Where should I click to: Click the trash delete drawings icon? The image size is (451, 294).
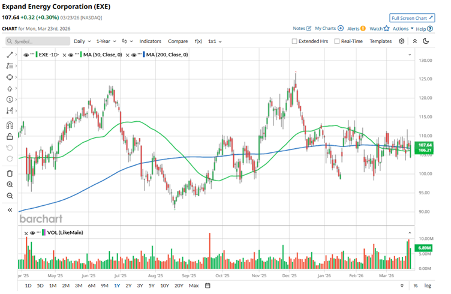pyautogui.click(x=10, y=173)
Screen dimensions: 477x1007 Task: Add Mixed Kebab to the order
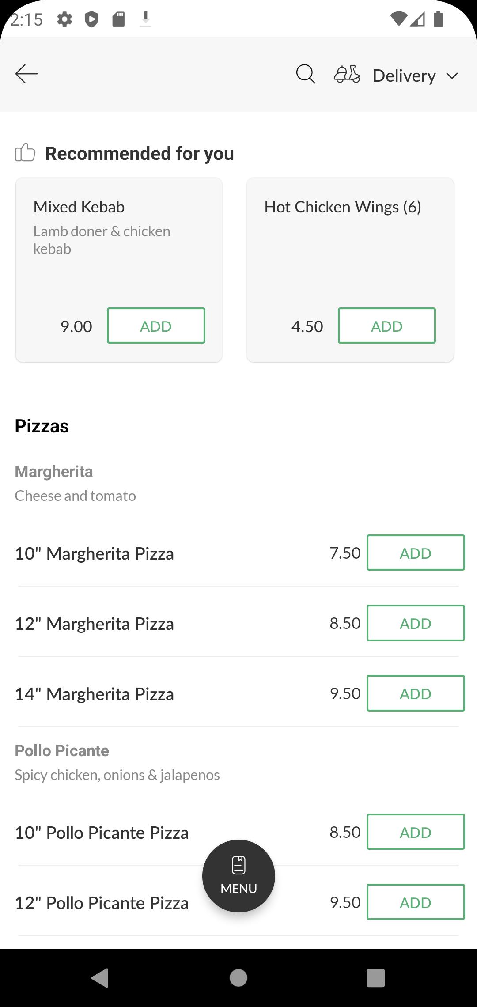pos(156,326)
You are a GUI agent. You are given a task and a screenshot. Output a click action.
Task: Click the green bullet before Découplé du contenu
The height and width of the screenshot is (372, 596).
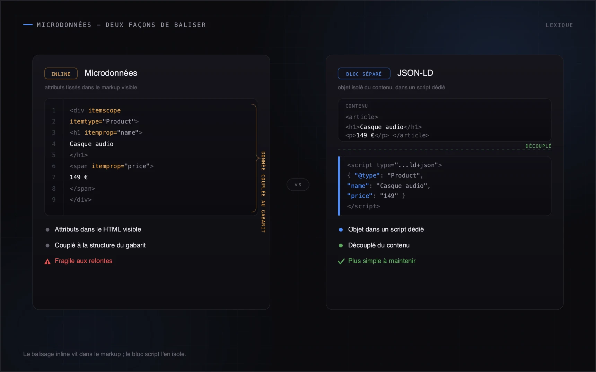click(341, 245)
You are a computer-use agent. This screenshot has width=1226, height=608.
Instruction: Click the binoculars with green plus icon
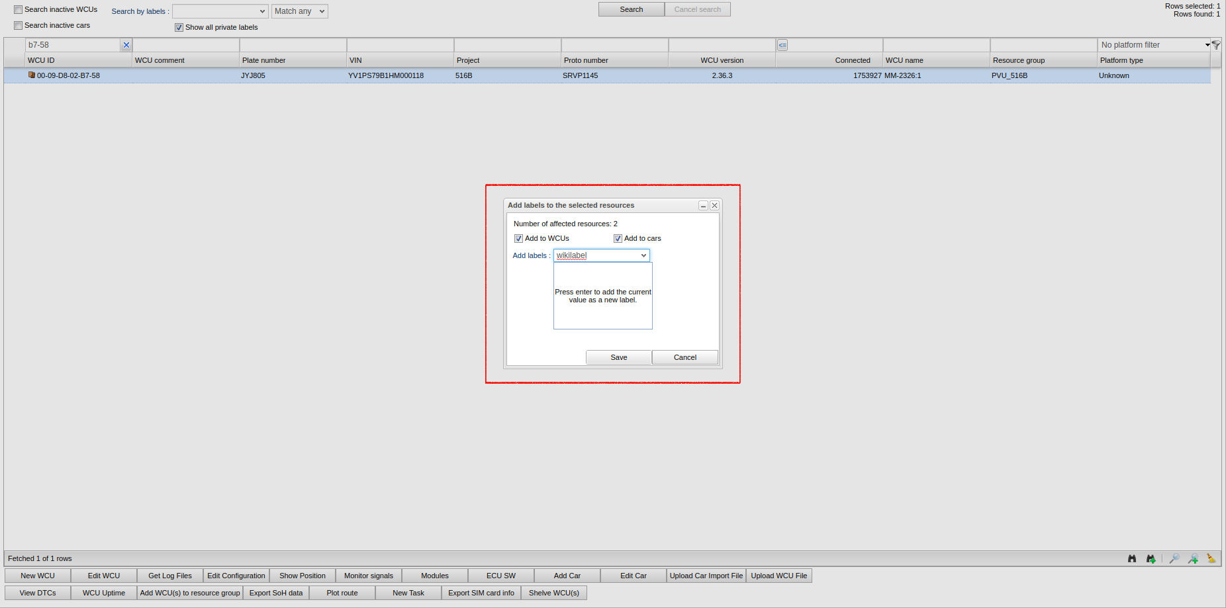(1151, 559)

━━━━━━━━━━━━━━━━━━━━

- [WHAT THIS TASK INVOLVES] Before answering, please find the line containing "You are a computer-use" above, then copy exactly from it through the last line of the entries, both included, without pictures.

- [RESULT OF THIS EXERCISE]
You are a computer-use agent. This screenshot has width=1226, height=608.
Instruction: Click the binoculars with green plus icon
(1151, 559)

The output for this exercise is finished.